We’ve recently partnered with LearnM to release a new suite of subscription based digital CPD products for the fitness and wellness sector. This will provide those on The Fitness Pathway with a continuous stream of ongoing learning with which to enhance their skills. In this article, we’ll discuss the benefits of this according to research and why we’ve chosen this approach.

The Times – They Are A Changing

The Economist pointed out as early as 2017 that the increasing pace of technological change means that ongoing learning is now essential to a healthy career. The fitness and wellness industry is by no means immune to this trend. Whether it’s the rise of digital fitness or products like FitBit Coach that blend technology with personal training, the fitness industry will be unrecognisable 20 years from now.
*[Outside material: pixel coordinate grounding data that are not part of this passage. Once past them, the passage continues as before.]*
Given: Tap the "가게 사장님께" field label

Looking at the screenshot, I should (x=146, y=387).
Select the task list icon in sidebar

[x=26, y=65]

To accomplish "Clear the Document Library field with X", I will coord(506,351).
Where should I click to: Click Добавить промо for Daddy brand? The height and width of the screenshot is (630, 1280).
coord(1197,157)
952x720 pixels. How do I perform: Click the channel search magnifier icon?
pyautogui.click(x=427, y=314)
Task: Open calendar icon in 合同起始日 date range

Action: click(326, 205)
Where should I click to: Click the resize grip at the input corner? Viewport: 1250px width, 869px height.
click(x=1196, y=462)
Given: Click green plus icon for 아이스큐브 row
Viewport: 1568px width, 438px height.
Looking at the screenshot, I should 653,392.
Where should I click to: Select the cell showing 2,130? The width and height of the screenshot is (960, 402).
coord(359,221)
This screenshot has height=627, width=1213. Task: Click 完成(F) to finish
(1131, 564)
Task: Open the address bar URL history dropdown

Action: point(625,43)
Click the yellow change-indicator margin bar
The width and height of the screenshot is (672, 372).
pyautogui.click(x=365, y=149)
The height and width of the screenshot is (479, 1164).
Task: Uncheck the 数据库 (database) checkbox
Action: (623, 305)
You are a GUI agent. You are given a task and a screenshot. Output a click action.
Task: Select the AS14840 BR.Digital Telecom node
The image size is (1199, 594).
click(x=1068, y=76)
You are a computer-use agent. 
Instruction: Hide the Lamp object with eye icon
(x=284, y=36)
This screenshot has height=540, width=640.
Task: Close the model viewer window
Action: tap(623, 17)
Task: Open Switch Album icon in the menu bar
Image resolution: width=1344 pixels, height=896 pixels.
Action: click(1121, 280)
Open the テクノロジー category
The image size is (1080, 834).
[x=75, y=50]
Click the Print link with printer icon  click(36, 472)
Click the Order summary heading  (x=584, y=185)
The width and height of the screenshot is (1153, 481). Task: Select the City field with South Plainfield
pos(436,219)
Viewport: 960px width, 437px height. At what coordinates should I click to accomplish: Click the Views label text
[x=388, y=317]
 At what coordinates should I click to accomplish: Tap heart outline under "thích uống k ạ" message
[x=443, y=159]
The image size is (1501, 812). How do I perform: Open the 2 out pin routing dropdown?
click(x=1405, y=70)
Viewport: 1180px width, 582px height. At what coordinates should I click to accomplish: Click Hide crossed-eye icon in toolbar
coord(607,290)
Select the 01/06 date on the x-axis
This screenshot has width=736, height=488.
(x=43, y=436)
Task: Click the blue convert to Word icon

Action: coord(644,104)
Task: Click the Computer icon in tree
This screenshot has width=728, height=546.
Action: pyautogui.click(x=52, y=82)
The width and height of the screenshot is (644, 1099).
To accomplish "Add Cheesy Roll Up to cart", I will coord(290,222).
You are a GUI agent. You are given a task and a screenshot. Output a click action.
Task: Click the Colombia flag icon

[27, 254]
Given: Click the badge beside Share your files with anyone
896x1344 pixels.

A subscription based approach to learning helps you to keep up with this change and, to reflect this, LearnM includes training in both conventional skills and topical subjects such as the interface of fitness and COVID 19.

Slow And Steady Wins The Race

The conventional wisdom in psychology was that you can hold up to 7 pieces of information in short term memory at one and, while the exact figure has come under question in recent years, the general point still stands. It’s been shown repeatedly that cramming doesn’t work when it comes to building a deep and lasting understanding of a topic. Our online learning platform has been built around this principle. Lessons are broken into short chunks and knowledge is recapped subsequently, taking advantage of ‘spaced learning’, a concept that has proven effective whether at school or in higher education.

It’s Actually Good For Your Health

As well as giving you valuable skills, lifelong learning is actually good for you. Education has been consistently linked to positive health outcomes including some protection against cognitive decline and dementia. At Comera Movement Science, we have always upheld the value of curiosity and learning new things as a key part of what it means to live a good life – and it turns out the research bears this out!